**Excerpt to read:**
>> BEGIN

Regular expressions (REs) enable more advanced matching, substitution and splitting of text than you can do with the string module. The alternatives to using REs for these jobs involve more complex ways of searching for text patterns using customised programming. Any programmer who has tried to do these jobs using languages without RE support will have created customised, and probably non- reusable code for the purpose. REs are quick and terse so can save a great deal of time, but they are unobvious to someone who isn't familiar with them. Program documentation is therefore needed if you use them.

The simplest RE is a string that matches any instance of itself e.g: "sh".

This RE will match when used to test any string containing: sh anywhere within the string. It matches cash, shell, ashen but not school. For this kind of situation we could probably just as well have used the string module. However, if you need to match on anything more complex read on.

Many applications require text patterns to be found in a file. A programmer designing an email client will want to make special use of a Subject: header record in the top (header) part of the email. Emails have a standardised format which we can use REs to parse.

Given a string object called email, the following program uses 3 REs to:

a. Split the email header from the email body.

b. Split the header into individual records,

c. Find the Subject: header and extract its contents.

import re
# read email text from file
fp=open("email.txt","r")
email=fp.read()

# Note use of r (raw) before the string quote
# to make \n a RE newline, not a Python newline escape.
# Head and body are split using \n\n as delimiter,
# maxsplit=1 splits just once, so everything after the head goes into the body.
head,body=re.split(r"\n\n",email,maxsplit=1)

# Split head into a list of headers. A header
# may have continuation lines starting with
# a space or tab. (?![ \t]) in an RE means "if not
# followed by a space or tab"
headers=re.split(r"\n(?![ \t])" ,head)

>> END

**What is needed:** Can you continue the regular expressions excerpt, picking up right after its last line of code? Nothing in the listing is needed for this.

**Information provided:**
>> BEGIN

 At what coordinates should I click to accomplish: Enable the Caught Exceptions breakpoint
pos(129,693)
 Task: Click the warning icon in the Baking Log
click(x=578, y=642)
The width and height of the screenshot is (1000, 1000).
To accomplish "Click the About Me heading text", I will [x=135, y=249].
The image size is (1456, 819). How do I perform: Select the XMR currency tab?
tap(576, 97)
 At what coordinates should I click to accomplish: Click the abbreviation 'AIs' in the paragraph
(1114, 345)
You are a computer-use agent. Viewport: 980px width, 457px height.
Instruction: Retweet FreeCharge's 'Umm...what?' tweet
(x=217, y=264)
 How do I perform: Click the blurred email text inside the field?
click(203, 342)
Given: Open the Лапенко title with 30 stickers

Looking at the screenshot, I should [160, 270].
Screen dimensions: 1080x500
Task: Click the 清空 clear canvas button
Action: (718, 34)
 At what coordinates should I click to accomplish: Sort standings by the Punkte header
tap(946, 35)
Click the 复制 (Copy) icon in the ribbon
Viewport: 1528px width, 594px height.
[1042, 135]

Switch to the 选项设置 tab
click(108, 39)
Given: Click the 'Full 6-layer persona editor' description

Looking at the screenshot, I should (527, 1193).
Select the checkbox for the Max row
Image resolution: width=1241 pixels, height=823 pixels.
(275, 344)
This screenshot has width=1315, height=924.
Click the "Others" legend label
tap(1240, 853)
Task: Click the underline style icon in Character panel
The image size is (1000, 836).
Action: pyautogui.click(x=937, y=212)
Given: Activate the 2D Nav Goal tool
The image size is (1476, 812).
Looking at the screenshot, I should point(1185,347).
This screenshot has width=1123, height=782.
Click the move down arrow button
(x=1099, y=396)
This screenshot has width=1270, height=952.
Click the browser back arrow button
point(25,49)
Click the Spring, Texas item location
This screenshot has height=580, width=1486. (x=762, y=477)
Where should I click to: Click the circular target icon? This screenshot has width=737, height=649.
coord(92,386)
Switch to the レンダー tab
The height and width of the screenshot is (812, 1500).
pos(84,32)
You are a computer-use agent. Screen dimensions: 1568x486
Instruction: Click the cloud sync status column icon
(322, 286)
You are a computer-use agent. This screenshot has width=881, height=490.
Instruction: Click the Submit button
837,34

>> END

**Exercise result:**
subject=None
for rec in headers: # process each header in turn
  # search at start of rec using ^ to indicate starting with
  match=re.search(r"^Subject: ",rec)
  if match: # true if Subject: at start of header line
    # get content of Subject: record using a slice
    subject=rec[match.end():]
 print subject

The above code, by organising the searching into 3 stages and splitting the email into its constituent parts (i.e. a list of header records and a body) was designed to be reused later to extract information from other email headers, e.g. for the email client to extract From: To: Cc: and Reply-To: headers.

REs using almost identical syntax as in Python are also found in ed, sed and grep , emacs and vi text tools and Awk and Perl programming languages. The Java JDK version 1.4 also includes a class RE implementation. Once you have learned REs in one of these languages you will be able to use them anywhere else.

One of the best sources of information on Python RE usage is available from the Python HOWTO site: http://py-howto.sourceforge.net/regex/regex.html

5.8 Common Patterns and REs to match them

Match if pattern at beginning or end

"^xyz"		matches xyz at the start of a string
"xyz$"		matches xyz at the end of a string

match range of characters:

"[0-9]" 		matches any string containing a numeral in the range 0-9.
"[a-zA-Z] 		matches any lower or upper case letter.
"[aeiou]" 		matches any vowel.
"[^aeiou]"		matches any character that is not a vowel.
"[0-9][a-zA-Z]"	matches any numeral followed by a letter.
"c[aeiou]t"		matches cat, faucet, cite, cot and cute etc.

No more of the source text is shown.